After sighting another bat, our group headed for the Funnel Tunnel. It wasn’t flooded but was damper than any time I had seen people pass through before (but there was no rain in the forecast that day). As I lay stuck in the Funnel Tunnel’s tight spot, I noticed that the sticky dark brown mud surrounding my lips reminded me of the morning’s porridge. Drowning in porridge would indeed be a slow death, so I exerted enough energy to free myself and join my companions.

We visited Earthworm Gym and Noogah Way in the spare time we had left to explore and then beat a hasty retreat toward the exit. Hasty except for the part where I again crammed my body through the viscous porridge.
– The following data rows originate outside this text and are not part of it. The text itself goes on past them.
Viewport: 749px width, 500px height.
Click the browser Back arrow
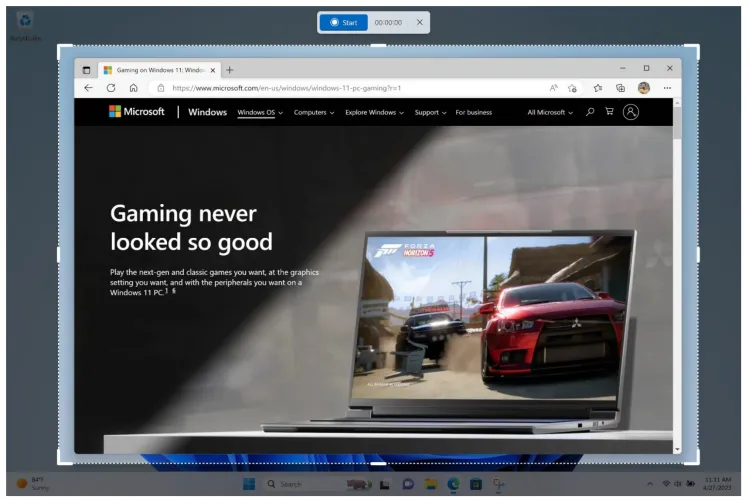88,88
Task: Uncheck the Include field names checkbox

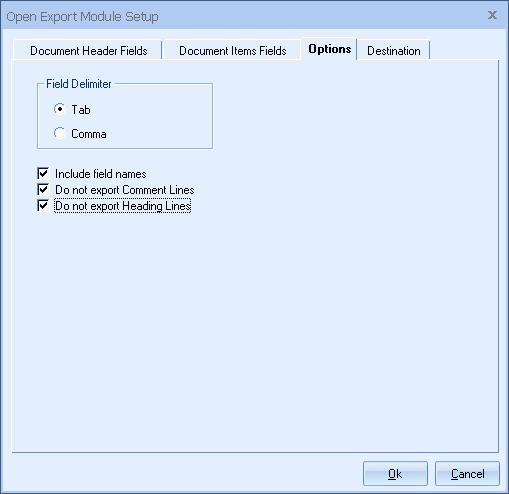Action: click(43, 173)
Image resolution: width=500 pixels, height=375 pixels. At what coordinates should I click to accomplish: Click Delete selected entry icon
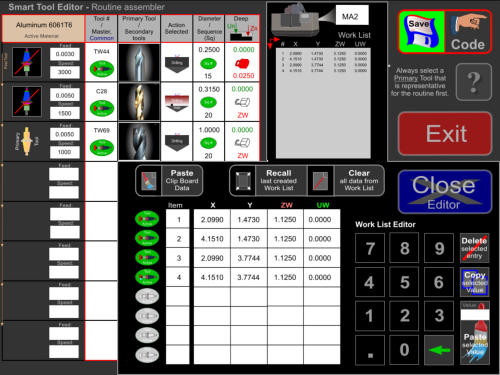(475, 248)

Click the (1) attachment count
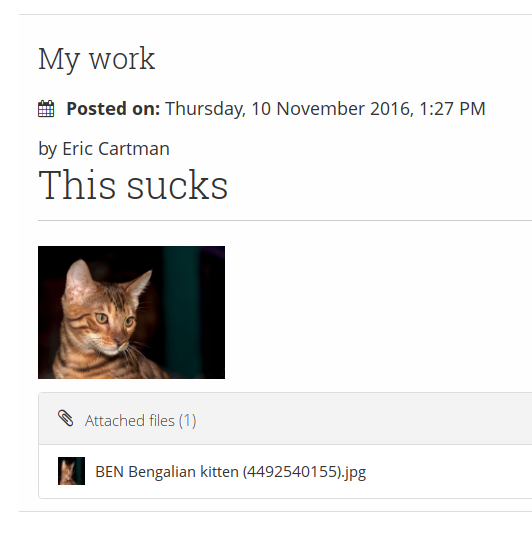187,421
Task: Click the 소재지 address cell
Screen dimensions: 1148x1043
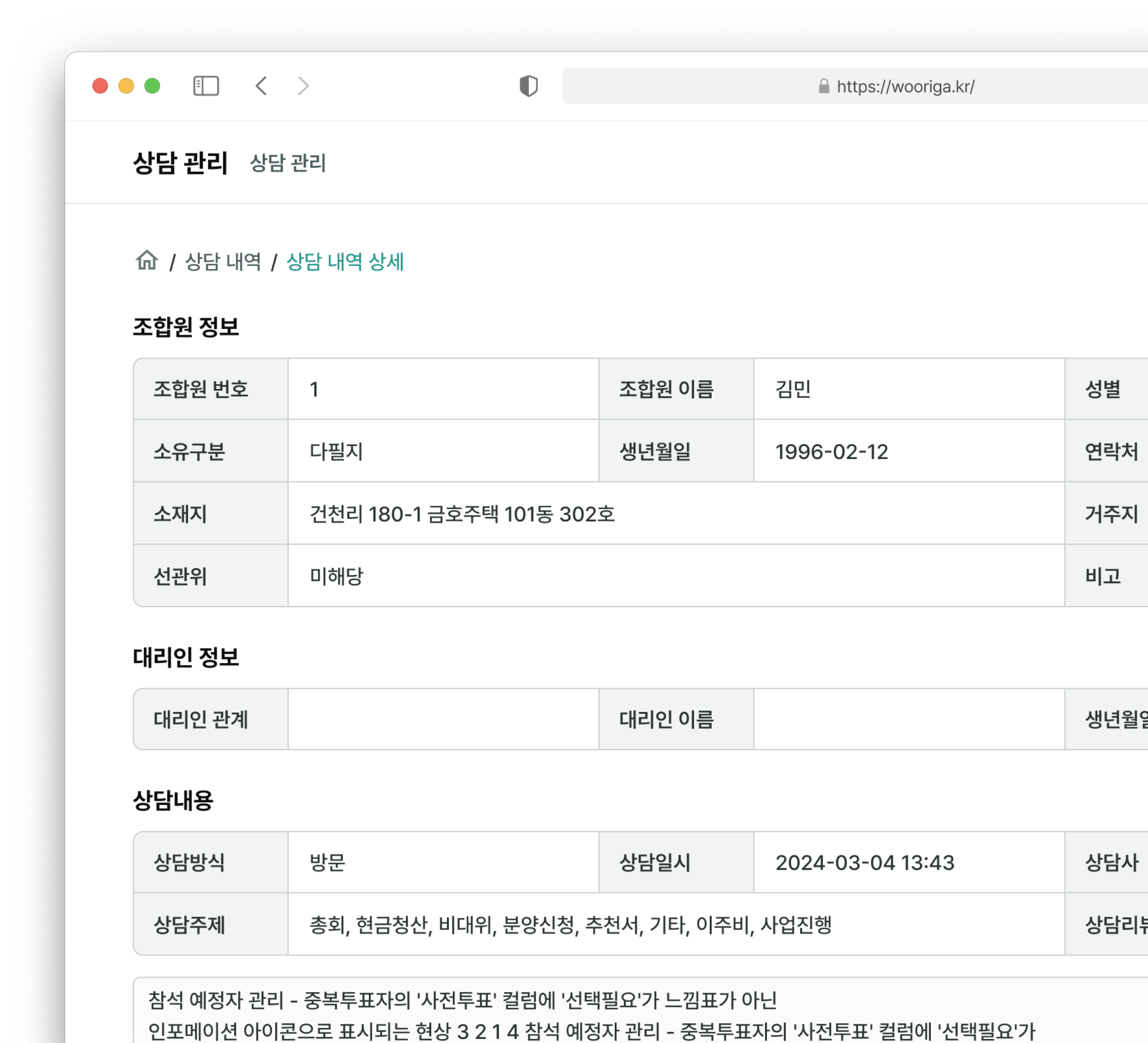Action: point(462,514)
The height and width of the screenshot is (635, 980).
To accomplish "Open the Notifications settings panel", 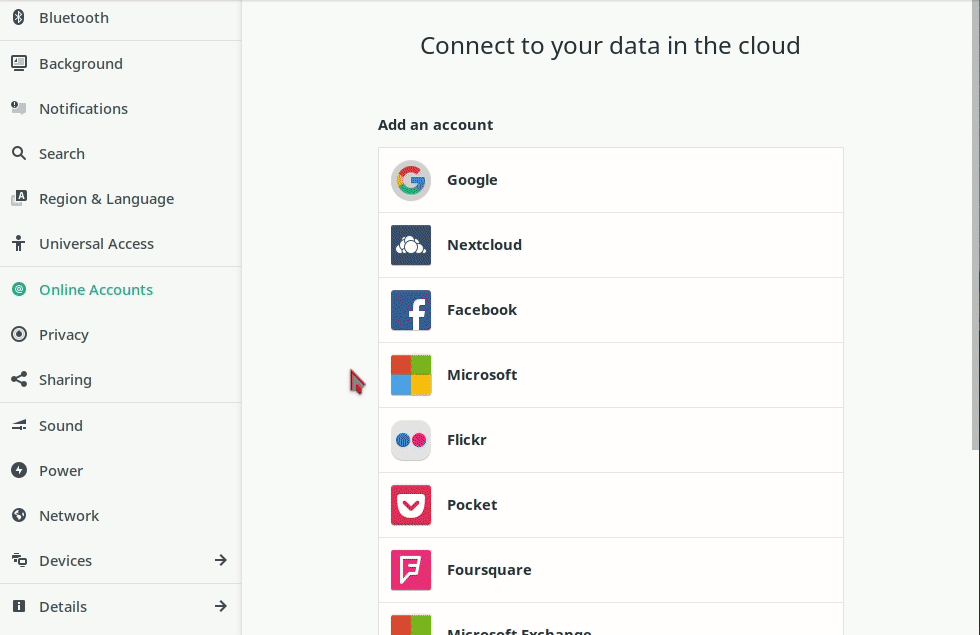I will tap(83, 109).
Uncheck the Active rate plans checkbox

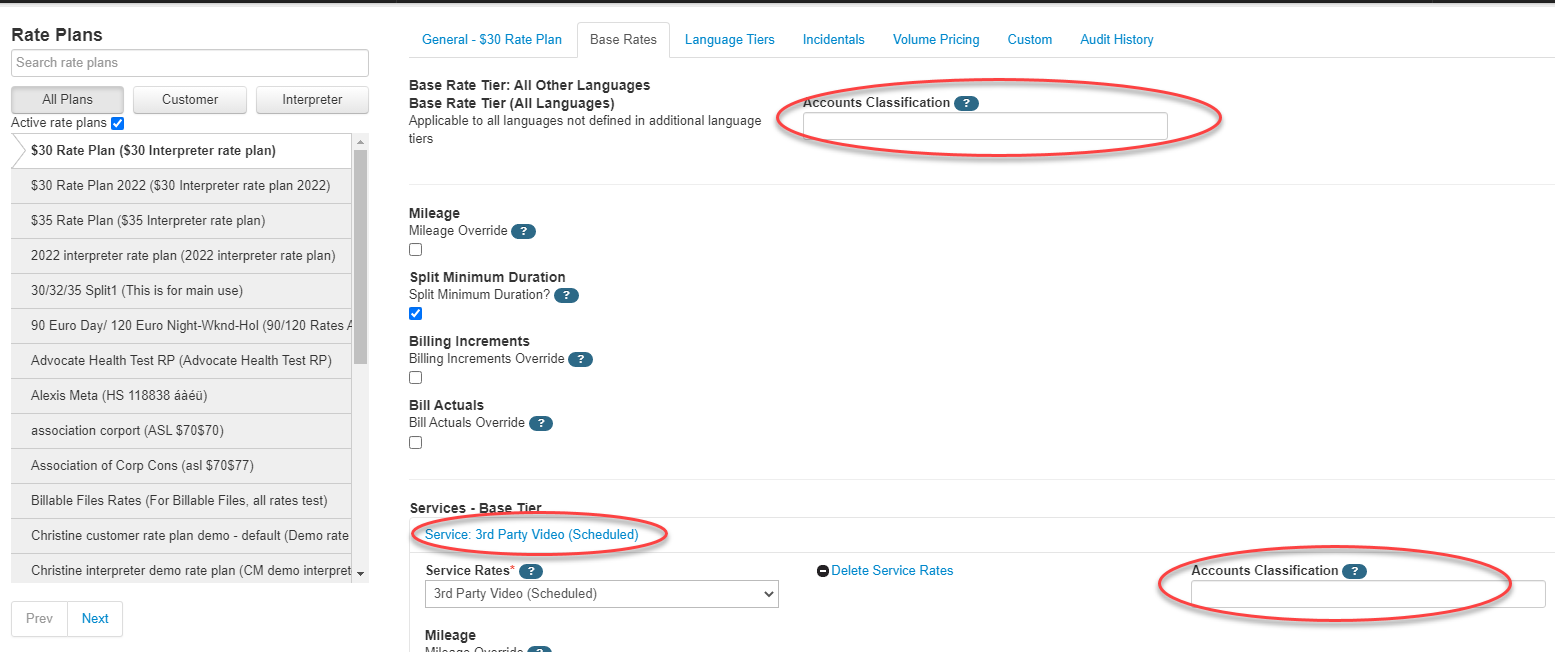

When we stopped my vehicle at the North Carolina Welcome Center on the way home, Emily went to the back to look for something. We were excited to find that the rear hatch had managed to catch a corner of a Ziploc bag bouncing along the bumper. That Ziploc bag held my spare ignition key.

Emily and I weren’t sure that we’d have enough people to have a real cave photography trip; we needed models, people to hold flashes, and sherpas. However, we got lucky when Ava, Diana, and Pete agreed to join us for a Sunday caving trip. We drove up to the Bat Ranch Saturday evening so Ava could spend some quality time with a boa constrictor around her neck.

I pointed at the trail to the Hillside Entrance to Smokehole Cave, and Pete said “That’s not a trail.” We took a more circuitous route to the cave. Click on the photos below to see the full images.

Easy travel corkscrewing down to the stream passage, and then I started looking for places to take photographs. Emily was a good sport as she held the ceiling up while looking down at the stream below her. She seemed okay with her niece being the subject of the photos.

When we climbed up the breakdown pile, Emily scouted around while I set up a second photo. Diana couldn’t quite hide from the flash.

Pete agreed to pose near a rock whose bottom had eroded away, and then I flipped direction to try a backlit shot of Emily posing on a rock in the stream.

Diana’s lighting skills helped us backlight more stream shots, but the main stream split three ways not too much further in. I tried to photograph Diana and Pete walking down a mud passage that led to the Big Room.

The Big Room was really big. And muddy. And a good place for a lunch break.

Emily looked to be nine feet tall standing over a rimstone pool, while Ava skulked in the shadows. We then exited the cave uneventfully and drove home late Sunday evening.


[photo staged by Emily Graham]

Carlin and Dave cancelled a planned cave trip with an aim to drag heavy scaling poles through a water-filled belly crawl. Phew. Eric Williams, Emily Graham, Tanya McLaughlin, and I opted for an easier trip on a sunny June Saturday. Eric prepared a great breakfast for us, yet we still feasted on the cherries in Tanya’s front yard. So sweet and delicious. Eric’s five-year-old daughter couldn’t get enough of them.

We started with a short trip to Stone’s Cave No. 1, at my request. The guys mowing the field thought us a bit strangely dressed until we told them about the cave in the woods. I had to collect a profile sketch and check some leads before I could draw the map. I got very focused on completing my mission and determined that the leads were definitely dead ends/too tight for me.

When I muddily returned returned from the upstream dead end to the group, I found Eric’s daughter crawling on a high ledge to avoid a deep pool (that had been empty on previous trips to the cave). This seemed unnecessary because she was already soaked from a previous pool. However, the surprising part was that a dog had followed the group into the cave. The untagged dog (later dubbed Happy Happy by the five-year-old) found travel through the cave particularly easy, but Tanya and Emily didn’t like getting soaked when Happy shook the cave water from his coat.

We then travelled to Speedwell Cave because none of us had ever been inside. We explored a few different levels, and I discovered that the five-year-old had a considerable advantage in the two-foot-high passageways. Some pretty formations but some graffiti. We were delighted to find little to no garbage dropped inside this oft-visited cave.